» **Artikel**:
--------
Manchmal schaden sie aber mehr, als sie nützen. Lilo Graber*, die bis zum Zeitpunkt ihrer Entlassung in der medizinischen Forschung gearbeitet hatte, wurde im vierten Monat ihrer Arbeitslosigkeit zu einem einwöchigen Kurs in Münchenstein BL aufgeboten. «Umgang mit der Arbeitslosigkeit» lautete das Thema. Zweimal sei eine Teilnehmerin «nach gruppendynamischen Übungen» in Tränen ausgebrochen, erzählt Graber. Mit Sätzen wie «Sie stehen sich doch selber im Weg» habe die Kursleiterin alles noch schlimmer gemacht. Dafür blieb Profanes ungeklärt: «Wie das Arbeitslosengeld berechnet wird oder wie sich die Gelder zusammensetzen, das weiss ich bis heute nicht», sagt Lilo Graber.

Derartige Vorwürfe lässt Madeleine Weisskopf, Abteilungsleiterin des Amts für Industrie, Gewerbe und Arbeit Baselland, nur bedingt gelten: «Der Umgangston in den Kursen ist korrekt, höflich und bestimmt.» Vielleicht müsse hin und wieder eine unbequeme Frage gestellt werden, die zu einer Auseinandersetzung führen könne. «Doch so kann sich eine Person weiterentwickeln.» Zudem spiele auch die individuelle Wahrnehmung der Kursteilnehmer eine Rolle, erklärt Weisskopf. «Die kann manchmal von der Realität abweichen.»
--------
» **Vorliegendes Material**:
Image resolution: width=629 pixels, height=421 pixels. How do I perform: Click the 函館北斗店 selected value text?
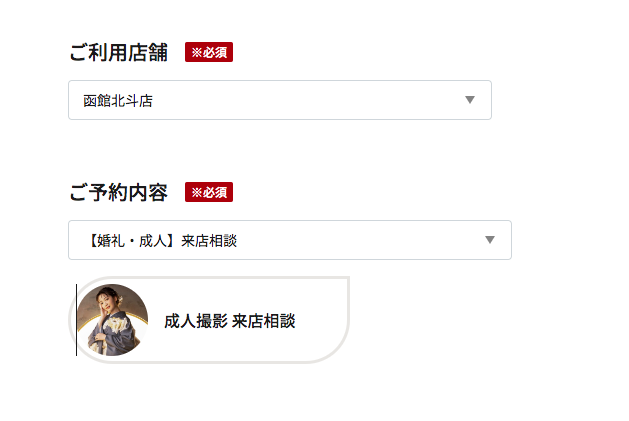pyautogui.click(x=118, y=101)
--------
» **Aufgabe**:
Gib den Artikel über Kurse für Arbeitslose vollständig und Wort für Wort wieder.

» **Antwort**:
Manchmal schaden sie aber mehr, als sie nützen. Lilo Graber*, die bis zum Zeitpunkt ihrer Entlassung in der medizinischen Forschung gearbeitet hatte, wurde im vierten Monat ihrer Arbeitslosigkeit zu einem einwöchigen Kurs in Münchenstein BL aufgeboten. «Umgang mit der Arbeitslosigkeit» lautete das Thema. Zweimal sei eine Teilnehmerin «nach gruppendynamischen Übungen» in Tränen ausgebrochen, erzählt Graber. Mit Sätzen wie «Sie stehen sich doch selber im Weg» habe die Kursleiterin alles noch schlimmer gemacht. Dafür blieb Profanes ungeklärt: «Wie das Arbeitslosengeld berechnet wird oder wie sich die Gelder zusammensetzen, das weiss ich bis heute nicht», sagt Lilo Graber.

Derartige Vorwürfe lässt Madeleine Weisskopf, Abteilungsleiterin des Amts für Industrie, Gewerbe und Arbeit Baselland, nur bedingt gelten: «Der Umgangston in den Kursen ist korrekt, höflich und bestimmt.» Vielleicht müsse hin und wieder eine unbequeme Frage gestellt werden, die zu einer Auseinandersetzung führen könne. «Doch so kann sich eine Person weiterentwickeln.» Zudem spiele auch die individuelle Wahrnehmung der Kursteilnehmer eine Rolle, erklärt Weisskopf. «Die kann manchmal von der Realität abweichen.»